The DriftKhana mode is pictured here, one of four modes in the game.
This is where Absolute Drift truly shines. As seen from the pictures above, the game focuses primarily on three colors. Every track is mostly Black and White, with Red and a few other accent colors. If you’ve ever played Mirror’s Edge, the visuals are very similar, where white and red pop beautifully throughout the game.
Along with the beautiful visuals, C41 and NYTE bring a wonderful ambiance with the music in the game. An electronic feel that has a smooth flow really exemplifies the atmosphere of the game, and that is a huge selling point for me personally. The only downside aesthetically for me, is that on the console edition I’ve had a lot of frame drops, which do take me out of the vibes of the game. I do have a slightly older Xbox One though, so that fault could be none but my own.
Pros and Cons
Here is where I’ll get a little finicky, and pick out three things that I loved about the game, and three things that could either use some work, or I just outright didn’t enjoy about the game. Let’s get out the good news first.
- Visuals and music pair wonderfully, as said above, and I adore that.
- The game is easy to learn, and hard to master. It brings difficulty that is manageable, but not so easy that you can breeze through it.
- Nothing ever feels stale in the game. They make sure every track is different enough to feel fresh every go around.
- The game is very short. I beat the entire thing within three hours, and completed every side challenge in a few more hours time. Not discouraging, just wanting more.
- DriftKhana felt very clunky and strange at first, but learning how it worked made it much better.
- Certain obstacles, like the “Clipping Poles” require you to nail the turn perfectly and as close to the pole as possible to earn points from it, and they were just frustrating as all hell to learn to hit correctly.
Pictured here is the “Hooniwagon” vehicle, going through a Mountain Drift course, and going into a Clipping Point.
I absolutely loved Absolute Drift, and I would recommend it to anybody who wants to try something new, especially if you already love the art of Drifting as much as I do. Plus, at the bargain price of 11.99 USD on consoles, you really can’t go wrong.

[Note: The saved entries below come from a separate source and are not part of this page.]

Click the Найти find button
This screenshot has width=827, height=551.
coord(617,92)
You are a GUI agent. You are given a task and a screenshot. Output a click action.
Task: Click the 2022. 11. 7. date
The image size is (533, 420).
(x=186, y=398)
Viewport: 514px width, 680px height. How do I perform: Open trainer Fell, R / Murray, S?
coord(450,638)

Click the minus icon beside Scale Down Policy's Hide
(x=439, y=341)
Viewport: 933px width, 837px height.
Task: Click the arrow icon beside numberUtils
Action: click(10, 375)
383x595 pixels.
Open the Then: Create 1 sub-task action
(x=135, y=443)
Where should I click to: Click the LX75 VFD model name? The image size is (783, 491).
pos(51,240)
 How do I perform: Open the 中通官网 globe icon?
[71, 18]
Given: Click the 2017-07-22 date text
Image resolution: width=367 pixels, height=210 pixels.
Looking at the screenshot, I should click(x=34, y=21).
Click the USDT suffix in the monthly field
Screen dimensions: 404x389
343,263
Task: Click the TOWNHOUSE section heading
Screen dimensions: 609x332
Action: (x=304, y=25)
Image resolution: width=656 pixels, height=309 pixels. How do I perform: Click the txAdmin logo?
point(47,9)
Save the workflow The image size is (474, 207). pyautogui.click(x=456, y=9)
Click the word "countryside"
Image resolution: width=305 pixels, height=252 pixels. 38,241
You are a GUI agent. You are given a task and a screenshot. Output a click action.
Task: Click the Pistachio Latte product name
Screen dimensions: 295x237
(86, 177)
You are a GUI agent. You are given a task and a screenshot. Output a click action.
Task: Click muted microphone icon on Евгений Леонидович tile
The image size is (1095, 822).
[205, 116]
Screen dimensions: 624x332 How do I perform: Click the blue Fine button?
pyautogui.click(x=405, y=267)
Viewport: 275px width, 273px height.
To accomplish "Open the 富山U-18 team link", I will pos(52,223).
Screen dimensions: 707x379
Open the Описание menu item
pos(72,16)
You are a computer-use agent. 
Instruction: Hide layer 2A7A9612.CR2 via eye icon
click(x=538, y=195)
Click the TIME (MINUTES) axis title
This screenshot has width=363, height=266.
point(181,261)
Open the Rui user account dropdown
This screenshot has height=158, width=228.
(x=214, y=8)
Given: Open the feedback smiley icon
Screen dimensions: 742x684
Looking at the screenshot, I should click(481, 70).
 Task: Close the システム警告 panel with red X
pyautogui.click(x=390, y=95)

All in all, I give Absolute Drift an absolute score of 8.5 of 10. It has it’s quirks and kinks, but they can easily be brushed over by how beautiful the game is, and by how fun it feels to throw your car into a corner as fast as you can, and feel the slide run perfectly through the turn, getting you those sweet, sweet points and becoming the Drift Master. If you’ve played the game, or are planning on picking it up, I’d love to hear feedback on your thoughts of Absolute Drift.